The words, “there remains” reveal the rest is available now, as opposed to only being available in the future when we get to heaven. The Greek word for “rest” in the previous verses is katapausis, but the word for “Sabbath rest” in Hebrews 4:9 is sabbatismos, and this is the only place it occurs in Scripture. The words “there remains a Sabbath rest for the people of God” are similar to Hebrews 4:1 “Therefore, since a promise remains of entering His rest,” but whereas the Promised Land was in view earlier, now the Sabbath is in view. Just as the Promised Land prefigured God’s rest, so too does the Sabbath.

The point the author of Hebrews is making is spiritual rather than physical; he is not primarily referring to physically resting from work. Instead, he is referring to spiritually resting from working for salvation. The Sabbath rest also looks back to creation when “[God] rested from His works.” He rested on the seventh day because His work was finished, and we can rest because the work for our salvation is finished. Just as God didn’t resume working again on the eighth day, we don’t resume working for our salvation on a later day. We enter God’s rest by trusting what Jesus has already and fully accomplished on our behalf.

Notice it doesn’t say those who have entered will cease from their works. It says they “[have already] ceased from [their] works as God did from His.” We don’t enter the rest and then cease working for salvation. We have entered the rest because we have ceased working for salvation.

What Does the Bible Say About Rest in the Finished Work of the Cross?

The priests might have been the hardest workers in the Old Testament. Jesus said, “On the Sabbath the priests in the temple profane the Sabbath, and are blameless” (Matthew 12:5). They didn’t even get to rest on the Sabbath! The tabernacle and temple had many furnishings, but none for resting because the priests’ work was never done:

Every priest stands ministering daily and offering repeatedly the same sacrifices, which can never take away sins. But this Man, after He had offered one sacrifice for sins forever, sat down at the right hand of God (Hebrews 10:11–12).

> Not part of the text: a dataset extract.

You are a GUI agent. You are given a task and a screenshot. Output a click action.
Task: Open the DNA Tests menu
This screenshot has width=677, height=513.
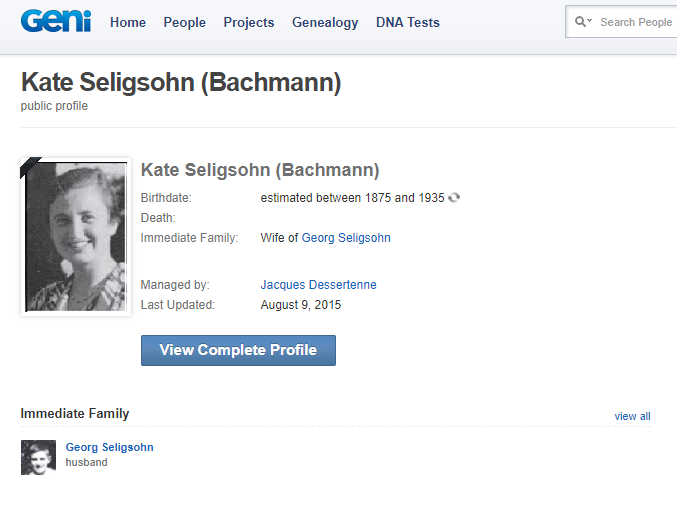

Priests had to continually offer sacrifices because none of them could “take away sins.” This meant they did not experience permanent rest. In contrast, Jesus is “the Lamb of God who takes away the sin of the world” (John 1:29). As our High Priest, He “sat down” because His work was done. Jesus rested, and He offers that rest to us:

Come to Me, all you who labor and are heavy laden, and I will give you rest. Take My yoke upon you and learn from Me, for I am gentle and lowly in heart, and you will find rest for your souls. For My yoke is easy and My burden is light (Matthew 11:28-30).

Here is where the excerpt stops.